# Semi-Systolic Array Based Motion Estimation Processor Design\*

Mei-Cheng Lu

Chen-Yi Lee

Dept. of Electronics Engineering, National Chiao Tung University, 1001, University Road, Hsinchu 300, Taiwan, ROC Tel: 886-35-712121 ext.54149; Email: cylee@cc.nctu.edu.tw

#### ABSTRACT

This paper presents a new VLSI architecture for full-search block matching algorithm. The proposed architecture has two specific features: (1) it has a processor element (PE) array which provides sufficient computational power, where PE's work in a semi-systolic style and (2) it contains stream memory banks which provide scheduled data flow to reduce idle operations within PE array. By exploiting broadcasting and local data communications, hardware efficiency of the proposed architecture can be up to 100%, which outperforms those systolic-array solutions found in the literature.

#### 1. INTRODUCTION

Many architectural solutions for implementing block maching algorithm (BMA) can be found in the literature [1,2,3,4,5,6]. Most of the solutions are focused on the data flow within processor element (PE) array. Therefore systolic array approach has been highly exploited in VLSI implementation. However, this approach causes some problem in data flow outside PE array. In other words, too much overhead on memory bandwidth is requested to provide a scheduled data sequence in order to meet the need of PE array. Therefore large number of I/O pins is needed, resulting in higher packaging cost. In addition, due to pipeline filling at the boundary of search area, hardware efficiency, which can be expressed by  $E_h = (\frac{2P+1}{2P+N})^2$ , is degraded a lot. For example, if P=N=8, only 50% of process are working on the candidate blocks. Although, in [5,6], the authors proposed a snake-like data stream format which can reduce the I/O bandwidth problem, the hardware efficiency still remains very low.

In this paper, we propose a semi-systolic array to improve the low efficiency problem as found in systolic array solutions. Instead of local connections of search data flow, we use a global distribution of search data connected to each PE row (or column). The partial sum is locally connected. With this style, it has been proved that hardware efficiency up to 100% can be achieved if a dedicated memory management unit is supported. Section 2 describes how the general BMA algorithms can be mapped onto the proposed semi-systolic array or SSA architecture. Section 3 presents the memory management strategy in order to offer the scheduled data sequence so that 100% efficiency can be achieved in PE array. Finally a demonstrator design of motion estimation processor for N=P=16 is described.

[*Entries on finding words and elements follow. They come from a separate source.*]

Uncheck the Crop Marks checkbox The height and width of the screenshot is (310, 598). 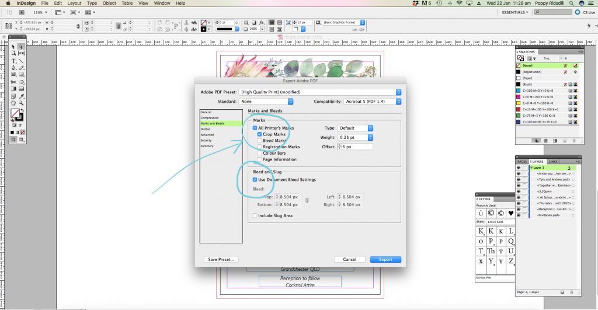point(260,134)
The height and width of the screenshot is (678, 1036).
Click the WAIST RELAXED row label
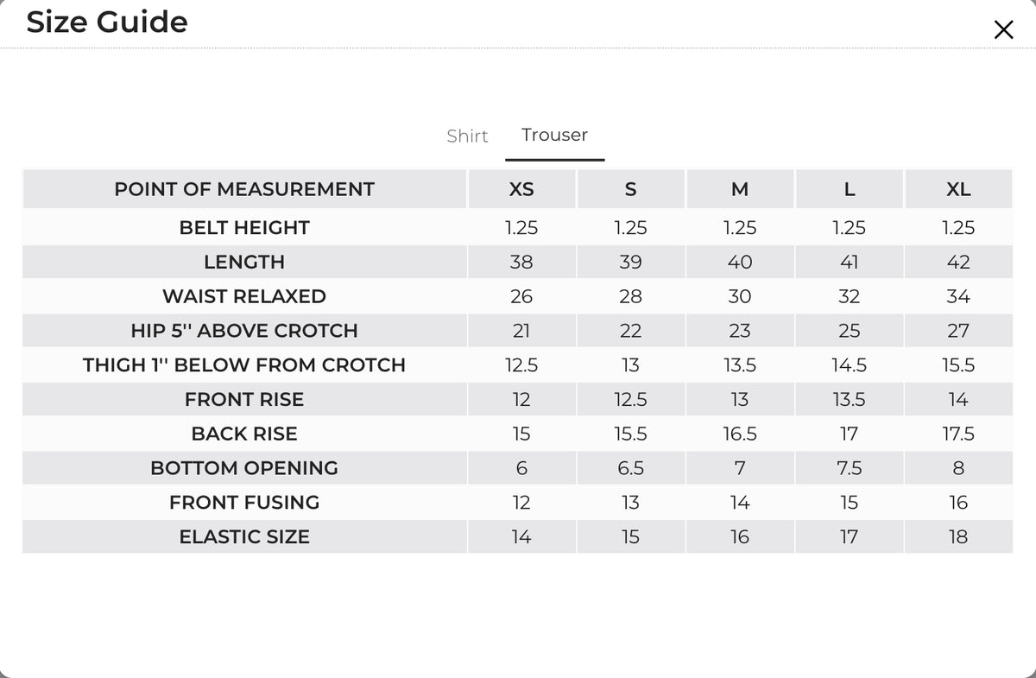click(x=244, y=296)
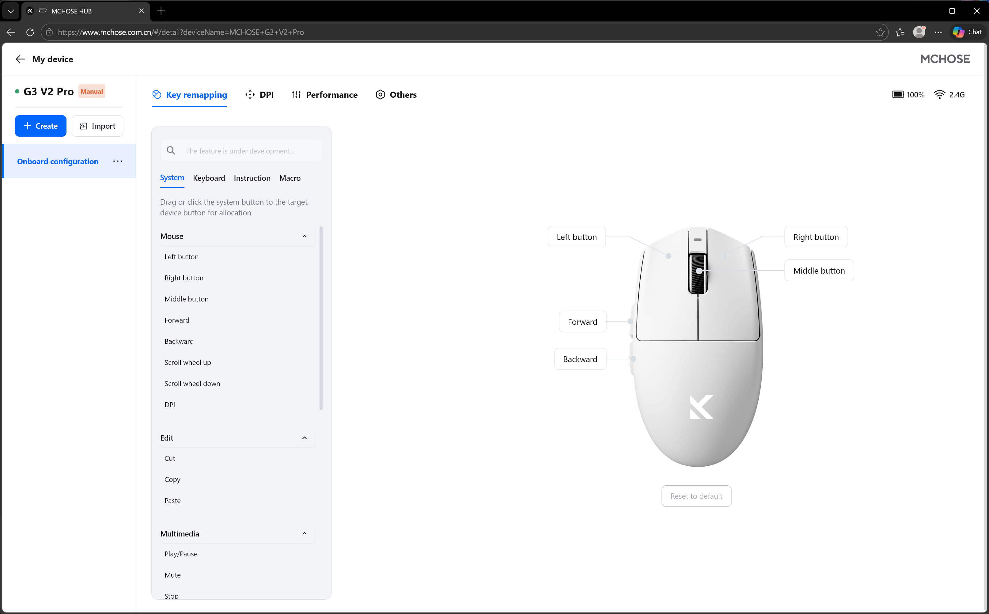Click the Import button
This screenshot has width=989, height=614.
tap(97, 126)
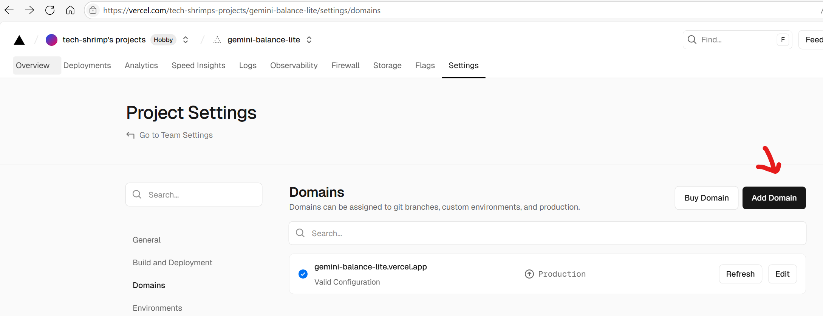Click the tech-shrimp team avatar
823x316 pixels.
click(51, 40)
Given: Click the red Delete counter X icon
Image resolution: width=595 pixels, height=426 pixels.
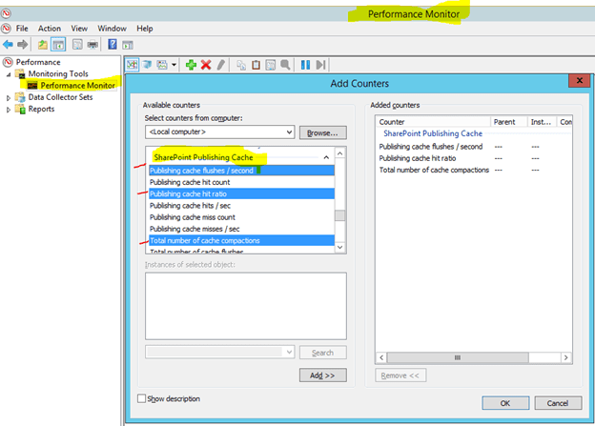Looking at the screenshot, I should tap(206, 64).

## 2. MAPPING BMA ONTO SEMI-SYSTOLIC ARRAY ARCHITECTURE

The basic structure of the SSA is shown in Figure 1. In this structure, the connections are divided into two types—one is broadcasting or global distribution type and the other is local type. For broadcasting type, input data is fed in from the stream memory and connected to all PEs of the same column (row). For local type, results obtained from the higher (left) PEs are pumped into next lower (right) PEs for further processing.

To illustrate how full search motion estimation can be mapped onto SSA architecture, we use an example of a 3X3 reference block with search area of 7X7.

First we assume that reference data have been stored in each PE, then search data are pumped out from the stream memory and broadcast to PEs which perform absolute mean calculation and partial sum accumulation. With the latency of 6 cycles, the first distortion comes out from the bottom right cell (ACC). Then the distortion values of the rest candidates are obtained sequentially. However, when boundary is detected, all PEs become idle since data of the next row (column) have to be filled to the pipeline.

This low efficiency can be overcome by preloading data on next row before boundary is detected. As shown in Figure 2(a), when the distortion calculation is done on the boundary, data of the next row should be pumped into PE array at the next cycle. The mask region indicates that these data should be simultaneously pumped into the PE-array. Figure 2(b) illustrates the process of distortion calculation at boundary. At cycle 5, boundary is detected. Summation of the distortion values of different candidates are still performed at PE<sub>1,3</sub>, j=1, 2, 3. At cycle 6, the boundary block still needs the boundary data (label 16) which should be pumped into PE2 and PE3. However, data of the next row (i.e. label 21) should be pumped into PE1. At cycle 7, data items (label 17 and 22) are needed. Distortion calculation of the candidate on the boundary is achieved now in PE3. In the meantime, dis-

<sup>\*</sup>Work supported by the National Science Council of Taiwan, ROC, under Grant NSC84-2213-E009-115



Fig.1. Illustration of the semi-systolic array architecture.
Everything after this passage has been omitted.